Five of seven SUVs tested well in passenger-side crashes, according to the Insurance Institute for Highway Safety, a nonprofit organization funded by auto insurers. Two of the other models tested didn’t fare so well, the group said in a press release this week.
How does your favorite SUV fare in passenger-side crash ratings?
The vehicles were judged on how well they withstood impacts, called “passenger-side small overlap front crashes.” In the tests, the vehicles traveled at 40 mph and crashed into a barrier. The SUVs were positioned so that a quarter of its front end overlapped the barrier.
The tests were developed in 2017 to encourage automakers to institute the same safeguards for front-seat passengers as there are for drivers.
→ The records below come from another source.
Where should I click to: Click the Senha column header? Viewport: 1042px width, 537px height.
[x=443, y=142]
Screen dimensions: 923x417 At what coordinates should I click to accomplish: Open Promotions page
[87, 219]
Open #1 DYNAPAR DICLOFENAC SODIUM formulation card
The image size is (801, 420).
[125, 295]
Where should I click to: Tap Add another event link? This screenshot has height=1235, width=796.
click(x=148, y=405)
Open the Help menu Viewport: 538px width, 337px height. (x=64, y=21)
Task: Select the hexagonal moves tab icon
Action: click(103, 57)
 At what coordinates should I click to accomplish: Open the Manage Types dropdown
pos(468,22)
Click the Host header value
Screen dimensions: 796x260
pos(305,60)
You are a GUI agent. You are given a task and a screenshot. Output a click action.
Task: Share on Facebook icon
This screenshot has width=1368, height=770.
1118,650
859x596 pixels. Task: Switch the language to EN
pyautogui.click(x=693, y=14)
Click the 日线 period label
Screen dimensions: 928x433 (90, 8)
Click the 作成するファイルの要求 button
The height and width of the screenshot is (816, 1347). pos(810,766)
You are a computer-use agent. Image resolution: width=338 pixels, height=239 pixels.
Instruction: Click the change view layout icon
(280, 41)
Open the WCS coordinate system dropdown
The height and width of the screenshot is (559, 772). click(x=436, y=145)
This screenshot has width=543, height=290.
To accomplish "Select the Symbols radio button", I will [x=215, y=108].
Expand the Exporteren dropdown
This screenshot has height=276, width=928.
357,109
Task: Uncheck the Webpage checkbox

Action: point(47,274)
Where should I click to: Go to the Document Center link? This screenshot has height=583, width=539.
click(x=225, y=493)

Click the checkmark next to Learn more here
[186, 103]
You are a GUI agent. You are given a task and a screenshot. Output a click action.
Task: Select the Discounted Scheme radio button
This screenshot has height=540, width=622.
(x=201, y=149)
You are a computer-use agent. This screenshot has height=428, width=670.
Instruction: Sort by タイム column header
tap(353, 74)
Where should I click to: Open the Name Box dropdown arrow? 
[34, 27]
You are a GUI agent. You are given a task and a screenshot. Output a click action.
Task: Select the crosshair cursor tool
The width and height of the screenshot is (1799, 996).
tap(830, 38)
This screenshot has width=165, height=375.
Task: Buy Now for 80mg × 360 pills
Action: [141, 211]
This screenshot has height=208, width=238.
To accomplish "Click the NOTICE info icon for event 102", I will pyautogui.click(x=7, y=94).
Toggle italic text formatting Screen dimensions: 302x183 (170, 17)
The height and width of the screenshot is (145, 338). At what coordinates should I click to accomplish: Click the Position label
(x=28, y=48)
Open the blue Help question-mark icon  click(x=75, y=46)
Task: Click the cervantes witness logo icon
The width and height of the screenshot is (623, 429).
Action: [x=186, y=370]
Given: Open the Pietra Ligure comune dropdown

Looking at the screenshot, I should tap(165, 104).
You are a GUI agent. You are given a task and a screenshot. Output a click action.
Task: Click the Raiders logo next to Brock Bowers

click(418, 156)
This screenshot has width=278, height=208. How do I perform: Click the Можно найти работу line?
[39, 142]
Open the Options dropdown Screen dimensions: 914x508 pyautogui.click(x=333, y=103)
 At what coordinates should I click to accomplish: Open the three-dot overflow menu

Here are the SUVs that earned good ratings in the passenger-side small overlap front tests:
- BMW X1
- Chevrolet Equinox
- GMC Terrain
- Jeep Compass
- Mitsubishi Outlander
The SUV that earned a marginal rating in the passenger-side test is the:
Mitsubishi Outlander Sport
According to the institute, the Outlander Sport model mostly held up under crash duress but allowed too much “intrusion,” meaning the vehicle’s structure was compromised to the point that it began to collapse into the cabin, which is an unsafe threshold.
The vehicle that received a poor rating is the passenger-side test is the:
Like the Mitsubishi Outlander Sport, the Ford Escape’s intrusion —5 inches on the driver’s side and double that amount on the passenger’s upper door — went too far into the occupant compartment, the institute said.
Because Ford bolstered structural support on the Escape’s driver’s side (but not on the passenger’s) in 2017, the vehicle earned an acceptable rating in the driver-side small overlap front test.
“Disparities like this one are why we decided to formally rate the passenger side in the small overlap test after five years of evaluating only the driver side,” Becky Mueller, the institute’s senior research engineer. “Manufacturers shouldn’t shortchange protection for front-seat passengers.”
A related airbag test also proved problematic for the two SUVs: Neither of the side curtain airbags in the vehicles deployed, the institute said.
“That’s not something we expect to see after so many years of crash testing,” Mueller was quoted as saying. “Side curtain airbags should deploy in crashes like this.”